* [Prompt 1]:
In the forum thread, what is given as the standard bath length?
* [Prompt 2]:
Reproduce the part of the forum thread that opens with the words containing "Hi Brigid. We've" and closes with "(9 Apr 2012)".

* [Selected excerpt]:
#####
Hi Brigid. We've had to put our meeting with our arch off a few times (nobody's fault) but are finally meeting him on Thursday with the energy consultant. I'll let you know how we get on. We will probably be going down the route of a contractor or project manager so hope this will help us. Like you our budget is the main reason we are not going down this route. Would you mind letting me know what kind of things you "missed"?


----------



## Brigid (9 Apr 2012)

One of the things that we missed was that we have a short corridor going to an end room down stairs which will be beside the main down stairs bathroom.  I had always thought that this room could be used if we ever became disabled or had a visitor who was disabled and assumed that since it is regulations that everyone would know that the bathroom would be wheelchair accessible from the little corridor.... however, we found out a couple of weeks ago that the corridor width is fine going to the end bedroom but a wheelchair wouldn't be able to fit into the bathroom.  we have now widened the door to allow this to happen but i assume that this would have been incorporated into an architects drawings.  Another thing would be not knowing the standard bath length is 1700mm and a long one is 1800mm - had we been told that you could get two different lengths we would chosen the longer one and have made this known to the plumber who would then i assume not have put the manifold (which has to be accessible at all times) just where the longer bath would fit.  Also poring over the plans I thought it would be very handy to have a door under the stairs leading to what is on the plans as a plant room as I thought it would be a good place to hang coats etc.  However, I didn't communicate this to anyone and the underfloor heating people put their manifold just where the door might be.  Lots of little things like that, which aren't fatal but do limit the scope you may have at a later stage for change if such is required.    If we had spent the 4850 on an architect, I assume he would have highlighted these little things and we would have been more prepared.
#####
* [Data block]:

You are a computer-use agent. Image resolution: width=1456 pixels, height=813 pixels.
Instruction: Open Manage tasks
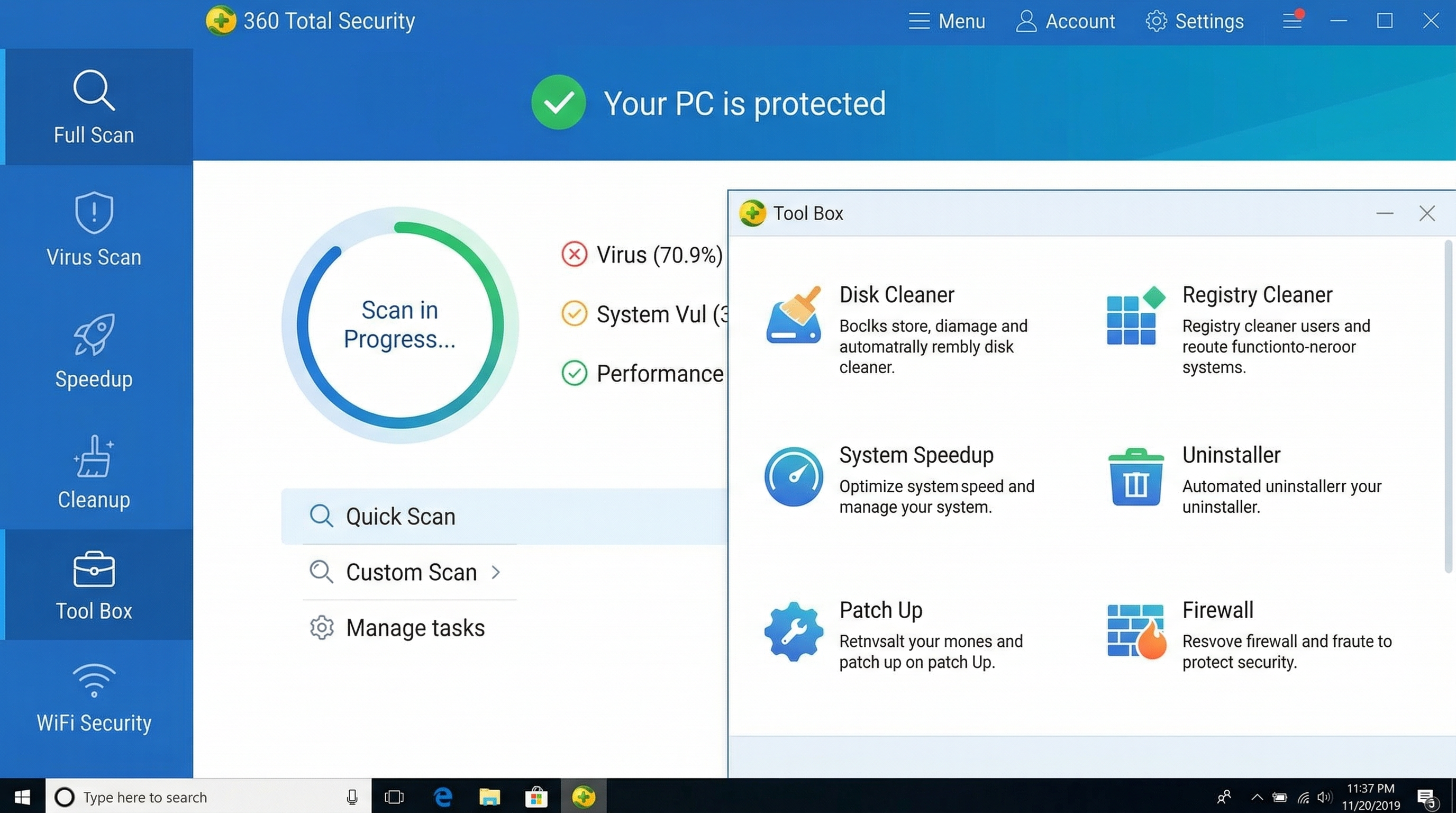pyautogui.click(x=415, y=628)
#####
* [Exercise response 1]:
1700mm

* [Exercise response 2]:
Hi Brigid. We've had to put our meeting with our arch off a few times (nobody's fault) but are finally meeting him on Thursday with the energy consultant. I'll let you know how we get on. We will probably be going down the route of a contractor or project manager so hope this will help us. Like you our budget is the main reason we are not going down this route. Would you mind letting me know what kind of things you "missed"?


----------



## Brigid (9 Apr 2012)